*ESTRATTO DEL DOCUMENTO*:
-------------------------
Divieto di licenziamento per motivi economici
L’articolo 46 del decreto Cura Italia, integrato e modificato dall’articolo 80 del decreto Rilancio, ha disposto il divieto di licenziamento a decorrere dal 17 marzo 2020 e per cinque mesi.
In sostanza il Governo, nell’ambito delle tutele di welfare per evitare l’aumento dei licenziamenti durante l’emergenza sanitaria da Covid-19, ha introdotto una sospensione:
- delle procedure di licenziamento collettivo ai sensi della L. n. 223/1991;
- i licenziamenti per giustificato motivo oggettivo ai sensi dell’art. 3, della L. n. 604/1966.
Il decreto Rilancio ha inoltre introdotto una norma che prevede la possibilità per i datori di lavoro che hanno effettuato licenziamenti per giustificato motivo oggettivo nel periodo dal 23 febbraio al 17 marzo, di revocare il recesso facendo contestualmente richiesta di cassa integrazione a partire dalla data in cui ha efficacia il licenziamento. Il rapporto di lavoro si intende in questo caso ripristinato senza soluzione di continuità, senza oneri né sanzioni per il datore di lavoro.
-------------------------
Elementi archiviati da una raccolta
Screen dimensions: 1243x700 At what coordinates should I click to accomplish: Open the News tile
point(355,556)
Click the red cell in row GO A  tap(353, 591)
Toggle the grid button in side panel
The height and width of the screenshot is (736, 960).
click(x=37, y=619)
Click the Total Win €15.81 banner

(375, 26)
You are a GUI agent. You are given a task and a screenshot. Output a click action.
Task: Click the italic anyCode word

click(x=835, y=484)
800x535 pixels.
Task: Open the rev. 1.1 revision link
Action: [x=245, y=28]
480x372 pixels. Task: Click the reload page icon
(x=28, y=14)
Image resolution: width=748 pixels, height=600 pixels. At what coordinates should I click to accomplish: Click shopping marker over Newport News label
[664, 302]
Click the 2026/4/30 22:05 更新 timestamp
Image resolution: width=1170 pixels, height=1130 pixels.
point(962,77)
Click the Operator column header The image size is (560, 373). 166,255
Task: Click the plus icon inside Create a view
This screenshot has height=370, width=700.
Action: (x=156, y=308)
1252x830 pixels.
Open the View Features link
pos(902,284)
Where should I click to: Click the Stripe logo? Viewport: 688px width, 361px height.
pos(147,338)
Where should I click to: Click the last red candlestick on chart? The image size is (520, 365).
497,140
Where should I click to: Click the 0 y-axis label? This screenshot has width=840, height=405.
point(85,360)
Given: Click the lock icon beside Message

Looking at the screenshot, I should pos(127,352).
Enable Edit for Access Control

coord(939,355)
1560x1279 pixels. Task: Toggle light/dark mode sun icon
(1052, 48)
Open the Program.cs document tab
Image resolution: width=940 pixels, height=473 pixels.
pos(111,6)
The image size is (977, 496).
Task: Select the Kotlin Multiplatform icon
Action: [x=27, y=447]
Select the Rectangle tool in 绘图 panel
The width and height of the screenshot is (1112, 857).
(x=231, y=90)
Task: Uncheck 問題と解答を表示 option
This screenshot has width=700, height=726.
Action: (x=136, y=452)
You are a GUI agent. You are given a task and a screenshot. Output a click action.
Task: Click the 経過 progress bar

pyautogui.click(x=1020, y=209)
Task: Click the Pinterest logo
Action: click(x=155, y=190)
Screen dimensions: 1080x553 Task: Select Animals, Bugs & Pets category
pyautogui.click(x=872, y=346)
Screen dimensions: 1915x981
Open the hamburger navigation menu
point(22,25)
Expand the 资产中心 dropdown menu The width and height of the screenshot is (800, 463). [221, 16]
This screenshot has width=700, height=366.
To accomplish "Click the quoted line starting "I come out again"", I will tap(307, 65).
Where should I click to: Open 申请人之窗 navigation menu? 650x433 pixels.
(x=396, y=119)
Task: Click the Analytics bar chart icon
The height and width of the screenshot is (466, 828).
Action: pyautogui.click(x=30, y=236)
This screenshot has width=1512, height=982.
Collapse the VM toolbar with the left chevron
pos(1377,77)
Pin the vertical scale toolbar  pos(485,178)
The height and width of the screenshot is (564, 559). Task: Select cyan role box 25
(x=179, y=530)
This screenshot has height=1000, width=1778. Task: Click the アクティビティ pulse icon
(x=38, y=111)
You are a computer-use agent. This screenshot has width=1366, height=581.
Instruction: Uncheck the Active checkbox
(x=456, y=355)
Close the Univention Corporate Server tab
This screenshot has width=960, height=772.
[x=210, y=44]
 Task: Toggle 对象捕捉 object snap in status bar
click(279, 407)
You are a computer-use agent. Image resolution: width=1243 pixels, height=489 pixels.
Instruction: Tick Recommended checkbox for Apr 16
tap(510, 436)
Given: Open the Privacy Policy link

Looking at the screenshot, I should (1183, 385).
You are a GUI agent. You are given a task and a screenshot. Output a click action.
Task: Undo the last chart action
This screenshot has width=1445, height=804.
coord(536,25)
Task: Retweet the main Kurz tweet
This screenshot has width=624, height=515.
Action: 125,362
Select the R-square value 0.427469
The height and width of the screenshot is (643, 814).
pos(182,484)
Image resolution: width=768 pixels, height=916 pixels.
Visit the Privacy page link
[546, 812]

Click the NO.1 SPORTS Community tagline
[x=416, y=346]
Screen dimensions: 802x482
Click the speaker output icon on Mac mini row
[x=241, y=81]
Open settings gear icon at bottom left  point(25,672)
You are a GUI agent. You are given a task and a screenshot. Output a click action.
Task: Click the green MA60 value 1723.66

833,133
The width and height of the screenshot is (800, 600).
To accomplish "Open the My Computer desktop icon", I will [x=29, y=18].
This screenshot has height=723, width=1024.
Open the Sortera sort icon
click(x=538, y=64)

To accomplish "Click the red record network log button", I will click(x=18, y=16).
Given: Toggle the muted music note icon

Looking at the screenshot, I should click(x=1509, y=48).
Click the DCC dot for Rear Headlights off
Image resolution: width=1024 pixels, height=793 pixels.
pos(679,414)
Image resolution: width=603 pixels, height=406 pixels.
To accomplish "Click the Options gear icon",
-------------------------
*ELENCO ATTIVITÀ*:
**A)** Restituisci senza alcuna modifica il passo del testo sul divieto di licenziamento che comincia con "Divieto di licenziamento per" e termina con "per cinque mesi.".
**B)** Riprendi il testo sul divieto di licenziamento dal punto in cui si ferma e proseguilo.

*RISPOSTE*:
**A)**
Divieto di licenziamento per motivi economici
L’articolo 46 del decreto Cura Italia, integrato e modificato dall’articolo 80 del decreto Rilancio, ha disposto il divieto di licenziamento a decorrere dal 17 marzo 2020 e per cinque mesi.

**B)**
Licenziamenti dal 17 marzo al 17 agosto devono ritenersi nulli
I licenziamenti per giustificato motivo oggettivo intervenuti durante il periodo che va dal 17 marzo al 17 agosto devono ritenersi nulli; il lavoratore in questo caso può ottenere la reintegra sul posto di lavoro sin dal giorno di licenziamento.
Per questo l’Inps ha sospeso in questo periodo l’indennità NASpI nei casi in cui questa derivava da licenziamenti per giustificato motivo oggettivo, adducendo che, visto che si trattava di licenziamenti nulli, l’indennità non era dovuta.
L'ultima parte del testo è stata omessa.